In this session you will learn how to gain control of large-scale enterprise systems by combining late-cycle SDLC penetration testing and source code review with proactive training, self-service assessments, and transparent success metrics for each phase of the SDLC. The session will convey methods to include in each SDLC phase, a means to gain political support, ways to stay within a reasonable budget and some shared experiences from an enterprise deployment.


Wednesday, February 25
2:45 pm – 3:45 pm

How HBO Covers its Digital Assets
By Jaswinder Hayre, Program Manager, Application Security, HBO

One of the key security gates that HBO uses to ensure security is the application security assessment (ASA), which takes place during the QA phase. While typical QA processes are focused on validating that the coded application is behaving as it should – by testing against documented use-cases – the ASA process does the opposite. It misuses and abuses the application in as many ways as possible. Which can have interesting results that impact a system’s confidentiality, integrity and availability. Peek inside HBO’s original ASA process in this unique session, and see how the techniques can apply to your business.


Wednesday, February 25
3:45 pm – 4:15 pm

Experience of a New Venture. Building, testing and launching a community-driven site.
By Doron Reuveni, CEO and Co-founder, uTest

Shorter release cycles, smaller budgets and increased competition make it harder than ever to design, develop and test a successful web site or application.
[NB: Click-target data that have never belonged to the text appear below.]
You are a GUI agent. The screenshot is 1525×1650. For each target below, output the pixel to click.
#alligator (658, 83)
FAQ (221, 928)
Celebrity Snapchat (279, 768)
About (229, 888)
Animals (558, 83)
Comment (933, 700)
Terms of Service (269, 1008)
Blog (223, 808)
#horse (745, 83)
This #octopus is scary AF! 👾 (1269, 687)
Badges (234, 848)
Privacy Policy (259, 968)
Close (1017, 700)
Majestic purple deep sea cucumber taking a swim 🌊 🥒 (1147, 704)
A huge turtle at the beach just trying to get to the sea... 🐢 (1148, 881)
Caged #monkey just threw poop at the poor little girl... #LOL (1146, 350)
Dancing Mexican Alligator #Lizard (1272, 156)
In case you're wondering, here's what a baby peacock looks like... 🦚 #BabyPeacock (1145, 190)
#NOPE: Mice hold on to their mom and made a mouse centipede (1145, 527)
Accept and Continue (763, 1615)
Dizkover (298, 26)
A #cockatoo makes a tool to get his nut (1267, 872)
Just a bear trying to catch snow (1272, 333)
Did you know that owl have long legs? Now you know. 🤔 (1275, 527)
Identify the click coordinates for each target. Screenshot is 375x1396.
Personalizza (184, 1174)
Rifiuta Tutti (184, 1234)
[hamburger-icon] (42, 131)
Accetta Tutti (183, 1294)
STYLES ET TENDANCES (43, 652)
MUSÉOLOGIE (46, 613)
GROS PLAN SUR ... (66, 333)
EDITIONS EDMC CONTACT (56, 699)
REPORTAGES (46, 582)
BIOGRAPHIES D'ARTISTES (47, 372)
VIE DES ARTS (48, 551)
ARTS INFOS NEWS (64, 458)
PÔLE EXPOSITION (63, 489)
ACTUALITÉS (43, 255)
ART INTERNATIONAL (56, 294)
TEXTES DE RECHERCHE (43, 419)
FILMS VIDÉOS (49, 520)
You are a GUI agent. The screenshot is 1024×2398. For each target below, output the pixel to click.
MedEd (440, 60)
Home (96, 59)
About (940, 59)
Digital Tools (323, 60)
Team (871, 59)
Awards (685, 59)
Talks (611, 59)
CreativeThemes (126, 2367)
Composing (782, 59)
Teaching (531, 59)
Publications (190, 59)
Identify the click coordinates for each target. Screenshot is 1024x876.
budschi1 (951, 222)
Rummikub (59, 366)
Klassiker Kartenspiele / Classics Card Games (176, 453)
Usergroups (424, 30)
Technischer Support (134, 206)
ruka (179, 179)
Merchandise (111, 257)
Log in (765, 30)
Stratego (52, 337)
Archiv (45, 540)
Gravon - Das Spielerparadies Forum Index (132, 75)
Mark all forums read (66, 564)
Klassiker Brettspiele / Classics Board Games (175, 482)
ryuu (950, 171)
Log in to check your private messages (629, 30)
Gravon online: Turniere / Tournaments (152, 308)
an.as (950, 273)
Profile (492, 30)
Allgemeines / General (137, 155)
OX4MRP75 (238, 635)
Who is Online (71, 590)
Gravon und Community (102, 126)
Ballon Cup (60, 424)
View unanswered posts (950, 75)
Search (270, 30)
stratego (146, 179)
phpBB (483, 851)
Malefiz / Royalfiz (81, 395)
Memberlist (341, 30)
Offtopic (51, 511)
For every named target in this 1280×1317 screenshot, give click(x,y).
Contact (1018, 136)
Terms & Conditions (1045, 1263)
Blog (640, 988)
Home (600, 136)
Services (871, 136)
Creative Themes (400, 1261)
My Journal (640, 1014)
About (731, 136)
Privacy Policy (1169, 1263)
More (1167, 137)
This presentation will discuss one software testing start-up’s foray into the world of website brand creation, design, development and their experience utilizing their own QA community to test their site. We’ll discuss the role a community can play in testing critical items such as layout, functionality and usability.

We’ll also provide tips and techniques for utilizing a community-sourced model to help ensure the quality of your site, while designing and developing a brand, and creating a new market presence.

Finally, we’ll delve into issues one might encounter as a site or application grows - while establishing best practices for website development and testing efforts.